▶ _Supplied records_
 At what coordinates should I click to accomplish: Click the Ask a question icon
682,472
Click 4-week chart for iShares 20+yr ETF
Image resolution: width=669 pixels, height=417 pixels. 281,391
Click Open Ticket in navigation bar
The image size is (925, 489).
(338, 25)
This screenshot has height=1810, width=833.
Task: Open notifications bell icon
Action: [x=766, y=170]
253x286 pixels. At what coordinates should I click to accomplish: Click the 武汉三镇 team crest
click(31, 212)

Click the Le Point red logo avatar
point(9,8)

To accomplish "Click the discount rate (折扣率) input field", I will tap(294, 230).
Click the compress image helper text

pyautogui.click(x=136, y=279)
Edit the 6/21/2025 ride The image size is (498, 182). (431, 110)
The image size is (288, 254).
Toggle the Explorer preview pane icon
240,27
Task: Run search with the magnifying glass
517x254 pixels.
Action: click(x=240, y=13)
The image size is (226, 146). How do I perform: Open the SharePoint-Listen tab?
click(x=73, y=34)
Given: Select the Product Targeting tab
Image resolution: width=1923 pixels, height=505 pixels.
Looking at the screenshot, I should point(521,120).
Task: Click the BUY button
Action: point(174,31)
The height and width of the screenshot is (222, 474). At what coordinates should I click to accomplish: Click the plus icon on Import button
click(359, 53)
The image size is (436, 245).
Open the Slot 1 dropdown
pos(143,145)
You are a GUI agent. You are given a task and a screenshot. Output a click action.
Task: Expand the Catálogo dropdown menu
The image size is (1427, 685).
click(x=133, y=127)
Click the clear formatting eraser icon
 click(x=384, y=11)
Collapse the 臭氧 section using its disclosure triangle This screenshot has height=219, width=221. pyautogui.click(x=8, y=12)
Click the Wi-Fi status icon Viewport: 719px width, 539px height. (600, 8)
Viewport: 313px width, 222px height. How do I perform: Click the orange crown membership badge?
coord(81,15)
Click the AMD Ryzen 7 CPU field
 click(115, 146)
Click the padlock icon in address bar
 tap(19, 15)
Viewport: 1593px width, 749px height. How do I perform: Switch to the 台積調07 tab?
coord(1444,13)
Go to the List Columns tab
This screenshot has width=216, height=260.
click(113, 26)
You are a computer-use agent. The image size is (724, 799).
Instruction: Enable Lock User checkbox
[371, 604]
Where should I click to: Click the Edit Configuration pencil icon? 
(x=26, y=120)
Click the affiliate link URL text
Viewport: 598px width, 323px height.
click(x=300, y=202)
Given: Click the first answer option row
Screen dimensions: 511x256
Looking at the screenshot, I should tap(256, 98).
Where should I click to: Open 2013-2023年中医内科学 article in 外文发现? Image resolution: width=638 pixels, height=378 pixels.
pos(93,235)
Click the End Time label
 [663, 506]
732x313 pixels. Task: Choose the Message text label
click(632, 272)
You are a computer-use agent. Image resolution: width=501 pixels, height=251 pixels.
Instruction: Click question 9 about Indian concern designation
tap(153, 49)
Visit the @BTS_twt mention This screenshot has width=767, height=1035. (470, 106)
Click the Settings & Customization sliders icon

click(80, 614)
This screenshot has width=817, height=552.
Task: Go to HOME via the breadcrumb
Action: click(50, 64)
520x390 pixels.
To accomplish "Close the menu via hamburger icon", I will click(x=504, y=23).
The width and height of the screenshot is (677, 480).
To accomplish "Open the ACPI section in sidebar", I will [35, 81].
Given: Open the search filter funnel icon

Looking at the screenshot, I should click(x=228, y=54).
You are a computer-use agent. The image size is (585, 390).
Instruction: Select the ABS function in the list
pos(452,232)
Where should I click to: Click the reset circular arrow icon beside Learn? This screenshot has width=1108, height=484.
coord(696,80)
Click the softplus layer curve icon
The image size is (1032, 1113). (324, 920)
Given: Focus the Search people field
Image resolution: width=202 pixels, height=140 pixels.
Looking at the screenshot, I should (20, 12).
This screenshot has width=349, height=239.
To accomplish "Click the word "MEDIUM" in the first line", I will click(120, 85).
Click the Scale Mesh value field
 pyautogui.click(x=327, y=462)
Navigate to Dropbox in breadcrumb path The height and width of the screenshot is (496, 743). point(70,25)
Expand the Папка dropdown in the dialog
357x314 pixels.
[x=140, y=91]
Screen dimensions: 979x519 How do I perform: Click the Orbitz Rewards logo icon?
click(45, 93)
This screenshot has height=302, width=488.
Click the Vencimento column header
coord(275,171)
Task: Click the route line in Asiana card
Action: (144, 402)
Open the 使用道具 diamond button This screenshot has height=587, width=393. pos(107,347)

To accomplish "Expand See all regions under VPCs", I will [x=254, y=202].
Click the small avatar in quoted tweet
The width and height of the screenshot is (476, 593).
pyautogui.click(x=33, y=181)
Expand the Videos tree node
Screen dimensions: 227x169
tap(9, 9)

▶ _What the exercise asks_
In your reply, restate every entry exactly.

▶ _Response to the exercise_
 At what coordinates should I click to accomplish: Click the Ask a question icon
682,472
Click 4-week chart for iShares 20+yr ETF
Image resolution: width=669 pixels, height=417 pixels. 281,391
Click Open Ticket in navigation bar
The image size is (925, 489).
(338, 25)
This screenshot has height=1810, width=833.
Task: Open notifications bell icon
Action: [x=766, y=170]
253x286 pixels. At what coordinates should I click to accomplish: Click the 武汉三镇 team crest
click(31, 212)

Click the Le Point red logo avatar
point(9,8)

To accomplish "Click the discount rate (折扣率) input field", I will tap(294, 230).
Click the compress image helper text

pyautogui.click(x=136, y=279)
Edit the 6/21/2025 ride The image size is (498, 182). (431, 110)
The image size is (288, 254).
Toggle the Explorer preview pane icon
240,27
Task: Run search with the magnifying glass
517x254 pixels.
Action: click(x=240, y=13)
The image size is (226, 146). How do I perform: Open the SharePoint-Listen tab?
click(x=73, y=34)
Given: Select the Product Targeting tab
Image resolution: width=1923 pixels, height=505 pixels.
Looking at the screenshot, I should point(521,120).
Task: Click the BUY button
Action: point(174,31)
The height and width of the screenshot is (222, 474). At what coordinates should I click to accomplish: Click the plus icon on Import button
click(359, 53)
The image size is (436, 245).
Open the Slot 1 dropdown
pos(143,145)
You are a GUI agent. You are given a task and a screenshot. Output a click action.
Task: Expand the Catálogo dropdown menu
The image size is (1427, 685).
click(x=133, y=127)
Click the clear formatting eraser icon
 click(x=384, y=11)
Collapse the 臭氧 section using its disclosure triangle This screenshot has height=219, width=221. pyautogui.click(x=8, y=12)
Click the Wi-Fi status icon Viewport: 719px width, 539px height. (600, 8)
Viewport: 313px width, 222px height. How do I perform: Click the orange crown membership badge?
coord(81,15)
Click the AMD Ryzen 7 CPU field
 click(115, 146)
Click the padlock icon in address bar
 tap(19, 15)
Viewport: 1593px width, 749px height. How do I perform: Switch to the 台積調07 tab?
coord(1444,13)
Go to the List Columns tab
This screenshot has width=216, height=260.
click(113, 26)
You are a computer-use agent. The image size is (724, 799).
Instruction: Enable Lock User checkbox
[371, 604]
Where should I click to: Click the Edit Configuration pencil icon? 
(x=26, y=120)
Click the affiliate link URL text
Viewport: 598px width, 323px height.
click(x=300, y=202)
Given: Click the first answer option row
Screen dimensions: 511x256
Looking at the screenshot, I should tap(256, 98).
Where should I click to: Open 2013-2023年中医内科学 article in 外文发现? Image resolution: width=638 pixels, height=378 pixels.
pos(93,235)
Click the End Time label
 [663, 506]
732x313 pixels. Task: Choose the Message text label
click(632, 272)
You are a computer-use agent. Image resolution: width=501 pixels, height=251 pixels.
Instruction: Click question 9 about Indian concern designation
tap(153, 49)
Visit the @BTS_twt mention This screenshot has width=767, height=1035. (470, 106)
Click the Settings & Customization sliders icon

click(80, 614)
This screenshot has width=817, height=552.
Task: Go to HOME via the breadcrumb
Action: click(50, 64)
520x390 pixels.
To accomplish "Close the menu via hamburger icon", I will click(x=504, y=23).
The width and height of the screenshot is (677, 480).
To accomplish "Open the ACPI section in sidebar", I will [35, 81].
Given: Open the search filter funnel icon

Looking at the screenshot, I should click(x=228, y=54).
You are a computer-use agent. The image size is (585, 390).
Instruction: Select the ABS function in the list
pos(452,232)
Where should I click to: Click the reset circular arrow icon beside Learn? This screenshot has width=1108, height=484.
coord(696,80)
Click the softplus layer curve icon
The image size is (1032, 1113). (324, 920)
Given: Focus the Search people field
Image resolution: width=202 pixels, height=140 pixels.
Looking at the screenshot, I should (20, 12).
This screenshot has width=349, height=239.
To accomplish "Click the word "MEDIUM" in the first line", I will click(120, 85).
Click the Scale Mesh value field
 pyautogui.click(x=327, y=462)
Navigate to Dropbox in breadcrumb path The height and width of the screenshot is (496, 743). point(70,25)
Expand the Папка dropdown in the dialog
357x314 pixels.
[x=140, y=91]
Screen dimensions: 979x519 How do I perform: Click the Orbitz Rewards logo icon?
click(45, 93)
This screenshot has height=302, width=488.
Click the Vencimento column header
coord(275,171)
Task: Click the route line in Asiana card
Action: (144, 402)
Open the 使用道具 diamond button This screenshot has height=587, width=393. pos(107,347)

To accomplish "Expand See all regions under VPCs", I will [x=254, y=202].
Click the small avatar in quoted tweet
The width and height of the screenshot is (476, 593).
pyautogui.click(x=33, y=181)
Expand the Videos tree node
Screen dimensions: 227x169
tap(9, 9)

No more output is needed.